Yes, why would someone uproot their family of four and travel 4,690 miles away to a small Scandinavian country? The short answer is to find a better quality of life and be closer to family.
For those who don’t know, my husband is Norwegian. Not like in America where people say they are Norwegian, but they were born in Minneapolis. I mean, he was born and raised in Norway and all of his family is from there.
He came to the U.S. only to get a college education, but he met me and got oh so much more. We first toyed with the idea of moving to Norway when we were dating, then as we moved along with our jobs, we tried to figure out how to steer our career paths to get us to Norway.
Then came kids and job changes and life kept rolling on. We moved to Portland nearly two years ago and since our neighborhood wasn’t a good fit for our family, it was either move to downtown Portland or to Norway. Thankfully things worked out with Hubby’s job to go overseas and now here we are.
I’ve been to Norway several times, including a couple visits with the kiddos. I gotta say, you haven’t lived until you’ve managed an international flight with small ones. I feel that upon completion of such flights there should be a celebration for all the moms, where there’s a red carpet lined with people applauding you and at the end of the carpet, a bottle of champagne and a pedicure. If that’s too extravagant, we could at least get a T-shirt.
Sorry, I’m rambling. I’m jet lagged. Back to my story…
What appealed to me about Norway was the slower pace of life, how the culture is so much more supportive of families and providing a healthy environment for the next generation. The Norwegians definitely take the long-term planning approach to problems that plague other countries and all of this is supported by a healthy economy and commitment to social democracy.
My favorite perk is how supportive the country is of working families, I mean each couple gets 49 weeks of parental leave with 100% of their salaries.
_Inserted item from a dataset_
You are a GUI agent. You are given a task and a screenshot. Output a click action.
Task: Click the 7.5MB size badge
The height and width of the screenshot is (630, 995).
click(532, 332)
Dads get a minimum of 10 weeks and moms get at least 13 weeks, with the rest of their allotted 49 weeks to be used as they see fit.
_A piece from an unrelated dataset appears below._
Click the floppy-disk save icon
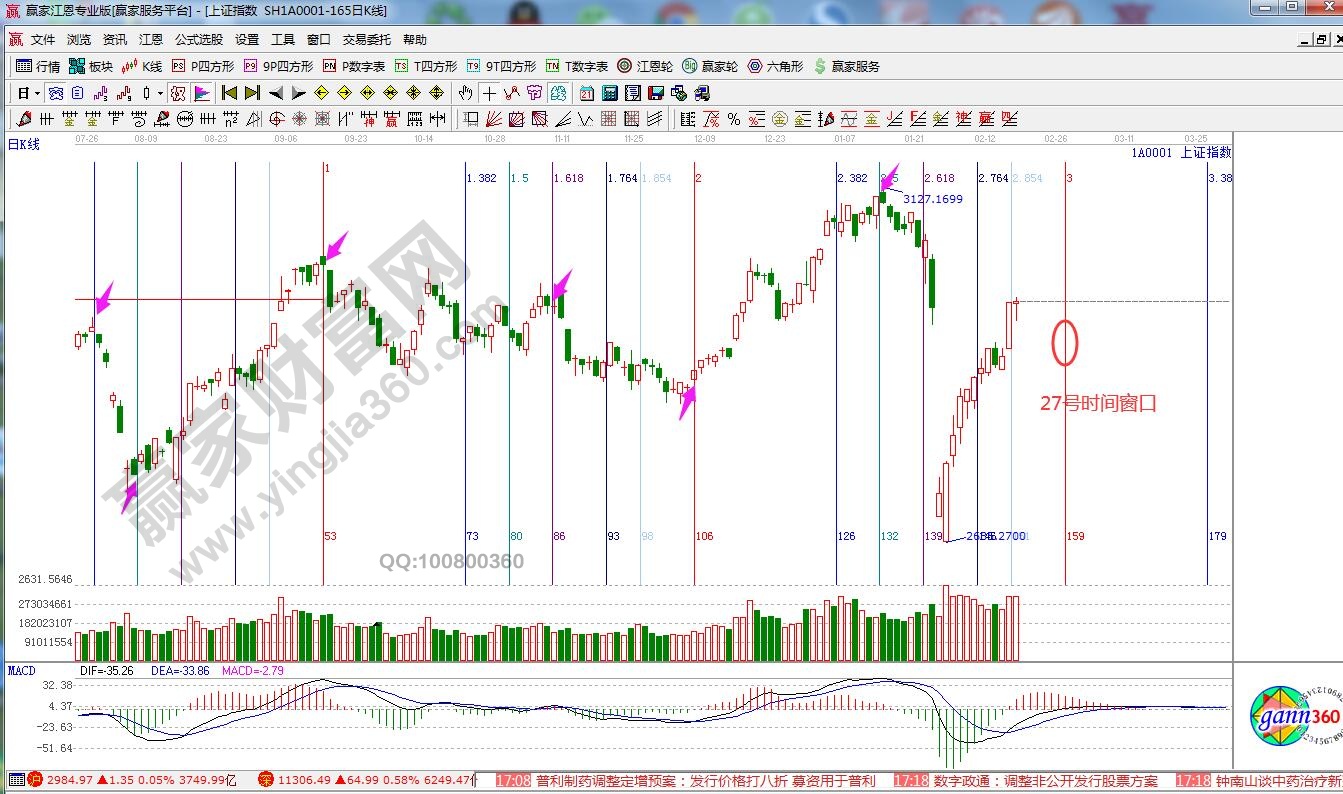 656,93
Can you imagine staying home with your child for the first three months and still collect 100% of your paycheck!?!? There wouldn’t be that pressure to hurry up and “sleep train” your six week old so you could get back at work and prove to the bosses that you’re still in the game, still leaning in.
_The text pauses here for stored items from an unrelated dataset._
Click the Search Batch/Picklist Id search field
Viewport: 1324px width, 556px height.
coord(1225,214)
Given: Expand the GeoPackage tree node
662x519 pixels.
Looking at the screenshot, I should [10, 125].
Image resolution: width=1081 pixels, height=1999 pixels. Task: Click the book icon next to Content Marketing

Essentially in the first year of your kid’s life, a parent would be home to care for your newborn and the family wouldn’t take a financial hit. Of course not everyone wants to be home with newborns, which is totally understandable, but it’s fantastic to have the option.
But we didn’t move over here for me to crank up the baby-making machine, no, no, no. I just wanted to give you guys an idea of just how dedicated Norway is to giving those who live here a good quality of life.
Besides, my mother-in-law is here, and I’ve told you before how much I adore her. We have moved into Hubby’s childhood home and kicked her down in the basement. Seriously, we did.
But it’s not like she’s hanging out with Norwegian slugs and spiders, the basement is finished and all fixed up.
The cool thing about the neighborhood is that my mother-in-law’s sister lives across the street with her family and the house next to the sister belongs to their brother and his family. So essentially we moved into the family compound. It kinda reminds me of my good friend Julie From the Compound.
And here we are, on Day 4 (or is it 5?) of living in Norway. I’m looking forward to catching you guys up on what went down in Portland as well as our new adventures in Scandinavia.
Come along with us, it’s guaranteed to be an interesting ride.